Yanagihara (The People in the Trees, 2013) takes the still-bold leap of writing about characters who don’t share her background; in addition to being male, JB is African-American, Malcolm has a black father and white mother, Willem is white, and “Jude’s race was undetermined”—deserted at birth, he was raised in a monastery and had an unspeakably traumatic childhood that’s revealed slowly over the course of the book. Two of them are gay, one straight and one bisexual. There isn’t a single significant female character, and for a long novel, there isn’t much plot. There aren’t even many markers of what’s happening in the outside world; Jude moves to a loft in SoHo as a young man, but we don’t see the neighborhood change from gritty artists’ enclave to glitzy tourist destination.

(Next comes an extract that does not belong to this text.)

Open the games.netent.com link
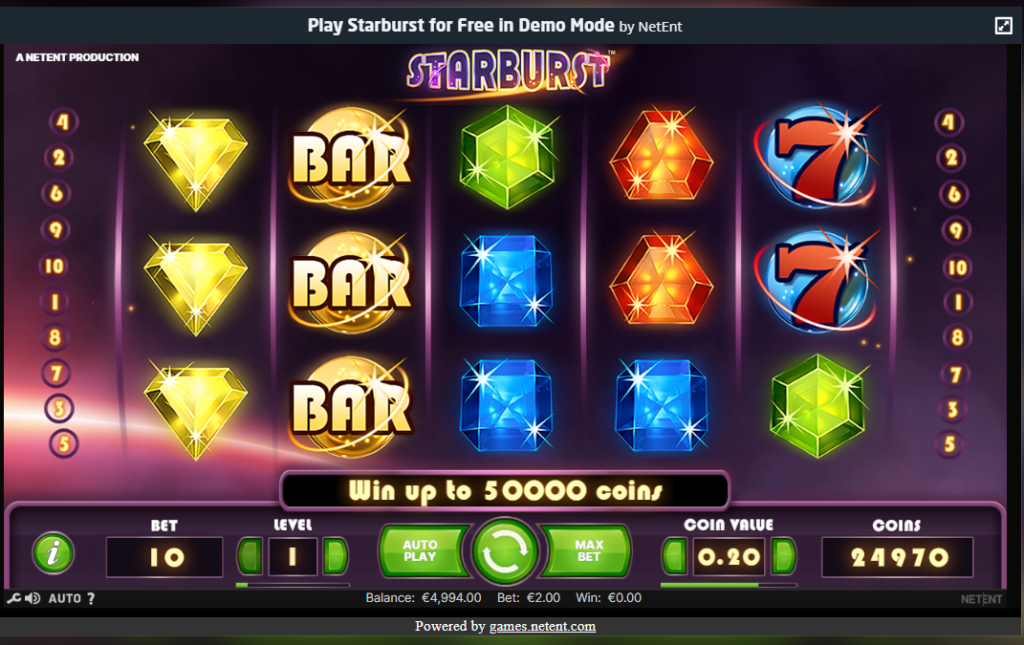1024x645 pixels. click(542, 627)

What we get instead is an intensely interior look at the friends’ psyches and relationships, and it’s utterly enthralling. The four men think about work and creativity and success and failure; they cook for each other, compete with each other and jostle for each other’s affection. JB bases his entire artistic career on painting portraits of his friends, while Malcolm takes care of them by designing their apartments and houses. When Jude, as an adult, is adopted by his favorite Harvard law professor, his friends join him for Thanksgiving in Cambridge every year. And when Willem becomes a movie star, they all bask in his glow. Eventually, the tone darkens and the story narrows to focus on Jude as the pain of his past cuts deep into his carefully constructed life.  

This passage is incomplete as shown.